WORK ORDER> Print, exactly as they appear in the listing below, the lines from the line with "Where should I" to the line with "Select the Detail1", with both end lines kept.

(Beginning of EXTRACTED DATA)

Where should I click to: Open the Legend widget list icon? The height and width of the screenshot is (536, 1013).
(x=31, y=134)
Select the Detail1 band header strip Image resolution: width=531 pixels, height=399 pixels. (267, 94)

(End of EXTRACTED DATA)
(Beginning of EXTRACTED DATA)

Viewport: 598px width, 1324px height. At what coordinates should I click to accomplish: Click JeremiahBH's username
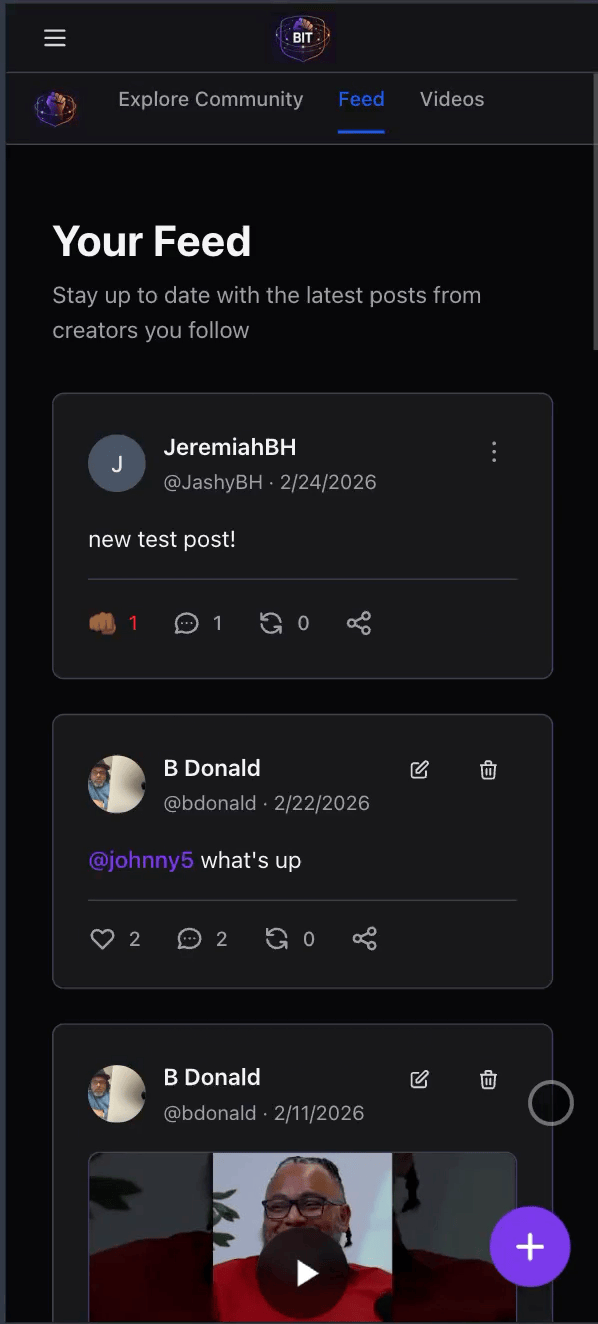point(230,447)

(End of EXTRACTED DATA)

ANSWER SPACE>
Where should I click to: Open the Legend widget list icon? The height and width of the screenshot is (536, 1013).
(x=31, y=134)
Select the Detail1 band header strip Image resolution: width=531 pixels, height=399 pixels. (267, 94)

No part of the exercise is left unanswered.